„Strike“: Joanne K. Rowling versteckte sich für einen Detektiv

Versteckte sich hinter einem Männernamen: Joanne K. Rowling erfand den Privatdetektiv Cormoran Strike und schrieb den Roman „Der Ruf des Kuckucks“ als Robert Galbraith. Die Buchreihe wurde zum Erfolg – auch als TV-Serie, die Autorin behielt das Pseudonym bis heute bei.

Versteckte sich hinter einem Männernamen: Joanne K. Rowling erfand den Privatdetektiv Cormoran Strike und schrieb den Roman „Der Ruf des Kuckucks“ als Robert Galbraith. Die Buchreihe wurde zum Erfolg – auch als TV-Serie, die Autorin behielt das Pseudonym bis heute bei.
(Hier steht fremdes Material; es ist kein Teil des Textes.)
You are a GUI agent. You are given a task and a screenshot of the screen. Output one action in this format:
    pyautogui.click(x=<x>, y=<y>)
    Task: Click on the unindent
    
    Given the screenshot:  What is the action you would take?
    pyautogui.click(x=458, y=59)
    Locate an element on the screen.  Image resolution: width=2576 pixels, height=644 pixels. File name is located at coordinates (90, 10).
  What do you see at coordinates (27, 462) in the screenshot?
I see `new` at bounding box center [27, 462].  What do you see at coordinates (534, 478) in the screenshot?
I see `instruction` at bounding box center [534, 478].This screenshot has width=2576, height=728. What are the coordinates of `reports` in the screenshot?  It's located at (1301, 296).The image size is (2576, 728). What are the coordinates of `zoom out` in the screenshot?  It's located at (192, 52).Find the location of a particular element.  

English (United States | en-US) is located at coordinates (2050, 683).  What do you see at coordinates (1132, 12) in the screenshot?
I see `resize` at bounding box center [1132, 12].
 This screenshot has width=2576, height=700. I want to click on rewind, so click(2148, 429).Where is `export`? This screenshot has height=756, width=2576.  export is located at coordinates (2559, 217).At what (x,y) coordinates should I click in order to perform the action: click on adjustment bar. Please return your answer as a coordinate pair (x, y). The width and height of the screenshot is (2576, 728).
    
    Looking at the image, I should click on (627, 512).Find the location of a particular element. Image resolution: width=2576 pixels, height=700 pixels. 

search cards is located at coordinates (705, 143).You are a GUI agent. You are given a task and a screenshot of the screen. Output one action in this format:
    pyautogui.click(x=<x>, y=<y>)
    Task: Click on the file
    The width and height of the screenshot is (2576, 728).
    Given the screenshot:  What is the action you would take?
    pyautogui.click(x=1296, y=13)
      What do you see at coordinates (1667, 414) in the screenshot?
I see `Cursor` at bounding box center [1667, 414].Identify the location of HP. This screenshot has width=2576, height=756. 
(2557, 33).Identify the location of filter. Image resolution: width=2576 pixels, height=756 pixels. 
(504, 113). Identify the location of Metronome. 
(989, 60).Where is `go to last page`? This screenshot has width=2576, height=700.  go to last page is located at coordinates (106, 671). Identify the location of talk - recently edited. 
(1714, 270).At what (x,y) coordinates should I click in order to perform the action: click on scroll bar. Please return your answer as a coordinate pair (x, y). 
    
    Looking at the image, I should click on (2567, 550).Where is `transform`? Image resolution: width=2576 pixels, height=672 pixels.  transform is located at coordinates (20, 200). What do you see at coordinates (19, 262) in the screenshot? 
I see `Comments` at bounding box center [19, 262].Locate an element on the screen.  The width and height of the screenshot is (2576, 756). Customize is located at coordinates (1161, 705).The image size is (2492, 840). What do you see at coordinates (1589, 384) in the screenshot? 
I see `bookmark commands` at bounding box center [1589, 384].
Ein Fotomodel ist tot. Aus zwölf Metern Höhe gesprungen, auf dem verschneiten Asphalt vor ihrem Londoner Apartment gelandet. Depressiv sei sie gewesen, diese Lula Landry, Winter ist die Selbstmordjahreszeit, und das wilde, oberflächliche Leben zwischen Laufsteg und Jetset-Partys kann einen schon mit allerhand Nichts anfüllen. Alles klar, Herr Kommissar.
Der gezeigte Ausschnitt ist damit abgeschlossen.